> **REQUIRED TASK**: Output as a numbered list, with blank lines omitted, the lines beginning at the line that contains "Viewport: 661px width, 366px" and ending after the line that contains "(x=323, y=584)".
----- RECORDS TO USE -----
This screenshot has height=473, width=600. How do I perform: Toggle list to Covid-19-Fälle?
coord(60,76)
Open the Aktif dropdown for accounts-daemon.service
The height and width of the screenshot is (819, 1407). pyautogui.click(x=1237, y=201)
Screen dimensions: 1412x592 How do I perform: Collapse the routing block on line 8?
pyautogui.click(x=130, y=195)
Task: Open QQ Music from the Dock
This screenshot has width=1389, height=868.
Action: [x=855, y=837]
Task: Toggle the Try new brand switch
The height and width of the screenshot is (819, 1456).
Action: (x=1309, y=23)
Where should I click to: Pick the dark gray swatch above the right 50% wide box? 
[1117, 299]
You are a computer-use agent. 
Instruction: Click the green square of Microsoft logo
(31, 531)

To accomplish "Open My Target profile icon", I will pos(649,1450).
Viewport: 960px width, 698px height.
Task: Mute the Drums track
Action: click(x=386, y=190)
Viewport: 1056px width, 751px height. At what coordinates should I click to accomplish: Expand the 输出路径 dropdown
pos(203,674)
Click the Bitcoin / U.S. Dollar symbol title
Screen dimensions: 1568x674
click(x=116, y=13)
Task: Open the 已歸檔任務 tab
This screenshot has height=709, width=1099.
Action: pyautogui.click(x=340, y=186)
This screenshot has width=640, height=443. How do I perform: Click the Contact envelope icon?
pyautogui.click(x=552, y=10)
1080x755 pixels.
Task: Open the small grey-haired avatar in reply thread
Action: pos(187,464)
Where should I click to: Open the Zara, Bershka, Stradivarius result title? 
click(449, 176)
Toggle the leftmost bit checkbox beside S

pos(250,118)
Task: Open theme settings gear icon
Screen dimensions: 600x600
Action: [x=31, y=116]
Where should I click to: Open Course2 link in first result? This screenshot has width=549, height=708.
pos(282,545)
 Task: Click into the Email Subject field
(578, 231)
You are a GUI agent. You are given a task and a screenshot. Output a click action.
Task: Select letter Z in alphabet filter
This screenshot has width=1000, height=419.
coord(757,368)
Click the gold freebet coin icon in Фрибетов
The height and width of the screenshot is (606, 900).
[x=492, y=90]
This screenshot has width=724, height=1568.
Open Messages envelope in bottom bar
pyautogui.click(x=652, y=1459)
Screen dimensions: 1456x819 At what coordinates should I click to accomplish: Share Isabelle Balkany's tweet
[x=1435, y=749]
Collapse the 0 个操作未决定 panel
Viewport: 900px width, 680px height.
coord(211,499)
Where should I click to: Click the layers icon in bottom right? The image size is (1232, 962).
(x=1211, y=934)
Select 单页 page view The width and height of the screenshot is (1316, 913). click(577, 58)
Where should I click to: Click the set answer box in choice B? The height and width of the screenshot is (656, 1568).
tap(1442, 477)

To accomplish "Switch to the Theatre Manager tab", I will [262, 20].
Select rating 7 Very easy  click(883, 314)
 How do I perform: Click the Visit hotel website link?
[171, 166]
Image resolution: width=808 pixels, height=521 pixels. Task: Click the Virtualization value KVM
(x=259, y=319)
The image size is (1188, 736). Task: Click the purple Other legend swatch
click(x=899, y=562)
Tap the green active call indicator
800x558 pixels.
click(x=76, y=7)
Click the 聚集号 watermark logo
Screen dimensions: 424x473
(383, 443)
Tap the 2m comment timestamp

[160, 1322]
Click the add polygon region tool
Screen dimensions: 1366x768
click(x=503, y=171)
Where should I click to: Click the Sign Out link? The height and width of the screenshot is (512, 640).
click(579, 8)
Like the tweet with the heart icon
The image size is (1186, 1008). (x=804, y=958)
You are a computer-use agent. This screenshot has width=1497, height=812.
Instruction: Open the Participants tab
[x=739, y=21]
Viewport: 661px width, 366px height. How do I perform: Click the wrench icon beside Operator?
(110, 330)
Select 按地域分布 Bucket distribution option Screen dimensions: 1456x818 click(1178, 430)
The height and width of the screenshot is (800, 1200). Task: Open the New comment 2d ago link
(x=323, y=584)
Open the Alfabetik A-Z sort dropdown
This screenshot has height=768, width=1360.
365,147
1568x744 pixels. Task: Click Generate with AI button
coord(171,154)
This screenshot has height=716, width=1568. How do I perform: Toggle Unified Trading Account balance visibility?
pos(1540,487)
-----
> **EXPECTED OUTPUT**:
1. Viewport: 661px width, 366px height. How do I perform: Click the wrench icon beside Operator?
2. (110, 330)
3. Select 按地域分布 Bucket distribution option Screen dimensions: 1456x818 click(1178, 430)
4. The height and width of the screenshot is (800, 1200). Task: Open the New comment 2d ago link
5. (x=323, y=584)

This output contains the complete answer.